Bessie L. Robinson, first lady of Evening Star Church of God
Bessie L. Robinson, known as “Mother Robinson” in the Evening Star Church of God in Christ on Fillmore Avenue, was much more than an active and devoted pastor’s wife.
A longtime psychiatric ward clerk in the old E.J. Meyer Memorial Hospital, Mrs. Robinson was also a licensed cosmetologist, a tailor and an avid fisherwoman.
“Yes, she wore many hats,” said her son, Burl L. Smith. “But let me tell you about her hats, too. As a church first lady, she always wore hats of every color and design, and she looked distinguished and proper. We called her the jewel of the church.”
Mrs. Robinson died March 15 in her Cheektowaga home. She was 97.
Born in Marion, La., she was the daughter of Willie and Vester Andrews and graduated from Warren High School. In school, she played guard on the basketball team.
When she was 13, she told her family, her father taught her to drive a 13-gear logging truck. After that, she said it was no problem learning to shift gears in a car, her son said.
The family moved to Pine Bluff, Ark., where Mrs. Robinson supervised the officers dining hall in an aviation school during World War II.
In 1944, after the death of her mother, she visited Buffalo for the first time to stay with her uncle, Bonnie Byrd.
She then moved to Kansas City, where she worked as a supervisor in a synthetic rubber plant.
After moving to Pine Bluff, she cosmetology license and worked as a beautician.
In 1952, she began work as a ward clerk in the psychiatric nursing department of Meyer Memorial Hospital, the forerunner of Erie County Medical Center. She worked there for 25 years, retiring in 1977.
In the evenings, Mrs. Robinson took classes at the Helen Grabowski School of Tailors, becoming a certified tailor.
She made her own clothing and a few garments for her son, but “that was more like a hobby for her,” her son said. “She didn’t get into it as a business; she didn’t have the time.”

- **Description of the task**
Copy out the obituary of Bessie L. Robinson word for word, in full.

[Data extracted from a collection]
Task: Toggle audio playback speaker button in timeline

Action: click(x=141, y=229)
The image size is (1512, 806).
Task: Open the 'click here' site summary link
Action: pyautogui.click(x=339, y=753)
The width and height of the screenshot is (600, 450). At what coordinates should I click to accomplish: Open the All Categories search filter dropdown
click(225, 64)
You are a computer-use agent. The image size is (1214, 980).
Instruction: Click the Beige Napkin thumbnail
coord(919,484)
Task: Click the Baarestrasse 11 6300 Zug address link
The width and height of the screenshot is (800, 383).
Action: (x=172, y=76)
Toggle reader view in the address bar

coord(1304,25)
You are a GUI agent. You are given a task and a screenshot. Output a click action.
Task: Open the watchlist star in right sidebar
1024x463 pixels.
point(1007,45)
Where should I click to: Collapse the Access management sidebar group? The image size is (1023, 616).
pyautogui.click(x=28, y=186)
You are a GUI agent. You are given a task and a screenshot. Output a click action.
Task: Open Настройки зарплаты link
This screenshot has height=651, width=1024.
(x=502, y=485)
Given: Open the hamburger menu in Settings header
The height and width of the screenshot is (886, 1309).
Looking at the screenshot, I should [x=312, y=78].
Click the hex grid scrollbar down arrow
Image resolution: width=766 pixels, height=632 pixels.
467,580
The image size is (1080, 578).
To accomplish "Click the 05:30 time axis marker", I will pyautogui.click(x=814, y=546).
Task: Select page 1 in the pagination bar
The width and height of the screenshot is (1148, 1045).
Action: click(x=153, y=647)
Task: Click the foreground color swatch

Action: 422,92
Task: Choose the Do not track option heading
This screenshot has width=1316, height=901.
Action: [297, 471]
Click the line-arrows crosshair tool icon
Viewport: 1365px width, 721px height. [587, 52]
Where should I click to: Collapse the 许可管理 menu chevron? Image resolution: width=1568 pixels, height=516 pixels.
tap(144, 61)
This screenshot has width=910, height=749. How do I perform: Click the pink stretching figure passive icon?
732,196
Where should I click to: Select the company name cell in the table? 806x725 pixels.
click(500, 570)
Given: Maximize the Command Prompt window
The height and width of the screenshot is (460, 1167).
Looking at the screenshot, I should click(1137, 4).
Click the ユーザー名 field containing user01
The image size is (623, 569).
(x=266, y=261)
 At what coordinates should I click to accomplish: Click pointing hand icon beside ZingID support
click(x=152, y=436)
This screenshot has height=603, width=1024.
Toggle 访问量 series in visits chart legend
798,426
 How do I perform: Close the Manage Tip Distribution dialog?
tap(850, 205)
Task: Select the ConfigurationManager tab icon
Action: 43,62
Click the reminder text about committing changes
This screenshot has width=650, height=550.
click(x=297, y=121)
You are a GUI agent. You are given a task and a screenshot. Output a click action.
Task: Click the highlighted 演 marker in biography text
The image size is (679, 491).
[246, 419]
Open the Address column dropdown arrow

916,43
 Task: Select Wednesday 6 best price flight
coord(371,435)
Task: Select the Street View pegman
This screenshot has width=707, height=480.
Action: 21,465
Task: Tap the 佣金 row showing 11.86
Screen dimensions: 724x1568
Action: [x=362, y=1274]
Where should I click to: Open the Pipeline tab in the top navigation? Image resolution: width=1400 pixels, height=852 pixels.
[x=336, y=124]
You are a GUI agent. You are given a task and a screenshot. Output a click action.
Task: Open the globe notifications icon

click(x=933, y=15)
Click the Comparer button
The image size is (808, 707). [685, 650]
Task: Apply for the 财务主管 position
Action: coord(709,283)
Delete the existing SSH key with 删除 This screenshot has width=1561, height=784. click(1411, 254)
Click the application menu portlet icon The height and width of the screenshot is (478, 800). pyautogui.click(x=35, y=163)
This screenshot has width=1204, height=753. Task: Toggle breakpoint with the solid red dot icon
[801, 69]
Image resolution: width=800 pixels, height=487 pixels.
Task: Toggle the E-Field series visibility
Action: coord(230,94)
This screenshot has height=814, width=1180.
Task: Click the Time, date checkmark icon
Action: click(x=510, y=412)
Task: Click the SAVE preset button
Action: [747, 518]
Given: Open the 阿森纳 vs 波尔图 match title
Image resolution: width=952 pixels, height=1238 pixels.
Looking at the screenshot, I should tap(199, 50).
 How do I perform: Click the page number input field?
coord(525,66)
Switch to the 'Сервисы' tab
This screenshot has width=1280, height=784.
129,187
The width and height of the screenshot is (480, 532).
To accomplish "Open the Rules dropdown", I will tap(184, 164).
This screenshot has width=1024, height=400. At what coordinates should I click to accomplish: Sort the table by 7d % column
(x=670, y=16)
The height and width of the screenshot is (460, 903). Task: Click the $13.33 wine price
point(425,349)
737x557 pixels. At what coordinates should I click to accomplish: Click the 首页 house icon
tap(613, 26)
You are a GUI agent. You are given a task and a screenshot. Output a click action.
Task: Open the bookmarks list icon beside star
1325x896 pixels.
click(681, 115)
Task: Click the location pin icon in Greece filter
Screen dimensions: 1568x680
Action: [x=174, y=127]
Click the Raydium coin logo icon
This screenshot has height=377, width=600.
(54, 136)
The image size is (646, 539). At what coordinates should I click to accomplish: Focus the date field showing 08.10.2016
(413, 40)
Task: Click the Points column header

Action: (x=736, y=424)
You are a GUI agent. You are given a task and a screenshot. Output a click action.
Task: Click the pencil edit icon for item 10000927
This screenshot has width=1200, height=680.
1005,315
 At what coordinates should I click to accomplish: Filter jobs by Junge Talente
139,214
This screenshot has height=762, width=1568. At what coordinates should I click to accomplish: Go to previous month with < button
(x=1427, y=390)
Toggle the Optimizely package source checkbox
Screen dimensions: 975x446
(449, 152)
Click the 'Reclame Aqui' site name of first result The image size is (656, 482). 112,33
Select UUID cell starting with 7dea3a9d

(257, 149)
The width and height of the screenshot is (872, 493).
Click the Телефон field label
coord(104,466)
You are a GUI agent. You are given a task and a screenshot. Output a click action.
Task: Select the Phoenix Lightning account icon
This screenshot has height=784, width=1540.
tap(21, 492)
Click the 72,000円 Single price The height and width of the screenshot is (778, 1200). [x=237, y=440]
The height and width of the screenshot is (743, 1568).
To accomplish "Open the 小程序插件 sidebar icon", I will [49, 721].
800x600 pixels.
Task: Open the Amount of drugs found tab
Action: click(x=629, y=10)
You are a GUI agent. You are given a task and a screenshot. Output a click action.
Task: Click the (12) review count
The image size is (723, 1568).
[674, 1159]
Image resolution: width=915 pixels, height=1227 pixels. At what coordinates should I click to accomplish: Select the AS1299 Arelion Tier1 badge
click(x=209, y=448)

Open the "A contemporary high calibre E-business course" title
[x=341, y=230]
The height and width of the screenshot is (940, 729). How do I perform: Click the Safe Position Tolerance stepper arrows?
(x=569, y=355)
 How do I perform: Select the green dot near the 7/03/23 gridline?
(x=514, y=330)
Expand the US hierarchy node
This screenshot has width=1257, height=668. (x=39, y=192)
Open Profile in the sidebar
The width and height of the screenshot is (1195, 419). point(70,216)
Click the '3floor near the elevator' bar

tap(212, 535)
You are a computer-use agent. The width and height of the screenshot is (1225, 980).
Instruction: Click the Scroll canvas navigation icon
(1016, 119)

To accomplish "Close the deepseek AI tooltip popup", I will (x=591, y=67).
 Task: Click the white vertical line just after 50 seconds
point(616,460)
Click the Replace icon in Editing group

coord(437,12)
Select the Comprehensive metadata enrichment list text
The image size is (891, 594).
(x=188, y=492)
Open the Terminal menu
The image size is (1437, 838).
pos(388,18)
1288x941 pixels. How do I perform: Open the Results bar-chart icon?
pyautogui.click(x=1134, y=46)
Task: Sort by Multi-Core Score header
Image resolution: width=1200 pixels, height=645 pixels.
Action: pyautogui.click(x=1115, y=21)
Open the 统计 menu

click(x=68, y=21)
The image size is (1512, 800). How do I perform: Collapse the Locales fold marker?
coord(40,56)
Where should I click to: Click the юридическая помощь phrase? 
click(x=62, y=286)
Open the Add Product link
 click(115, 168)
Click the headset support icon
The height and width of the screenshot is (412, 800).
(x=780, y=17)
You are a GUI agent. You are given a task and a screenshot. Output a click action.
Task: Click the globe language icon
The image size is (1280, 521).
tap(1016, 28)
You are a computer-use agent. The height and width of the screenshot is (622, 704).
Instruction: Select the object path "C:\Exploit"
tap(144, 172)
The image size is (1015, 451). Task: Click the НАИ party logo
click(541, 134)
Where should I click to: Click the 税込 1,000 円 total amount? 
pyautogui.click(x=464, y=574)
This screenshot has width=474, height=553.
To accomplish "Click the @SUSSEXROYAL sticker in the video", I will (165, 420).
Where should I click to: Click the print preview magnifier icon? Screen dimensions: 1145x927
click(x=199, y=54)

- **Exercise output**
Bessie L. Robinson, first lady of Evening Star Church of God
Bessie L. Robinson, known as “Mother Robinson” in the Evening Star Church of God in Christ on Fillmore Avenue, was much more than an active and devoted pastor’s wife.
A longtime psychiatric ward clerk in the old E.J. Meyer Memorial Hospital, Mrs. Robinson was also a licensed cosmetologist, a tailor and an avid fisherwoman.
“Yes, she wore many hats,” said her son, Burl L. Smith. “But let me tell you about her hats, too. As a church first lady, she always wore hats of every color and design, and she looked distinguished and proper. We called her the jewel of the church.”
Mrs. Robinson died March 15 in her Cheektowaga home. She was 97.
Born in Marion, La., she was the daughter of Willie and Vester Andrews and graduated from Warren High School. In school, she played guard on the basketball team.
When she was 13, she told her family, her father taught her to drive a 13-gear logging truck. After that, she said it was no problem learning to shift gears in a car, her son said.
The family moved to Pine Bluff, Ark., where Mrs. Robinson supervised the officers dining hall in an aviation school during World War II.
In 1944, after the death of her mother, she visited Buffalo for the first time to stay with her uncle, Bonnie Byrd.
She then moved to Kansas City, where she worked as a supervisor in a synthetic rubber plant.
After moving to Pine Bluff, she cosmetology license and worked as a beautician.
In 1952, she began work as a ward clerk in the psychiatric nursing department of Meyer Memorial Hospital, the forerunner of Erie County Medical Center. She worked there for 25 years, retiring in 1977.
In the evenings, Mrs. Robinson took classes at the Helen Grabowski School of Tailors, becoming a certified tailor.
She made her own clothing and a few garments for her son, but “that was more like a hobby for her,” her son said. “She didn’t get into it as a business; she didn’t have the time.”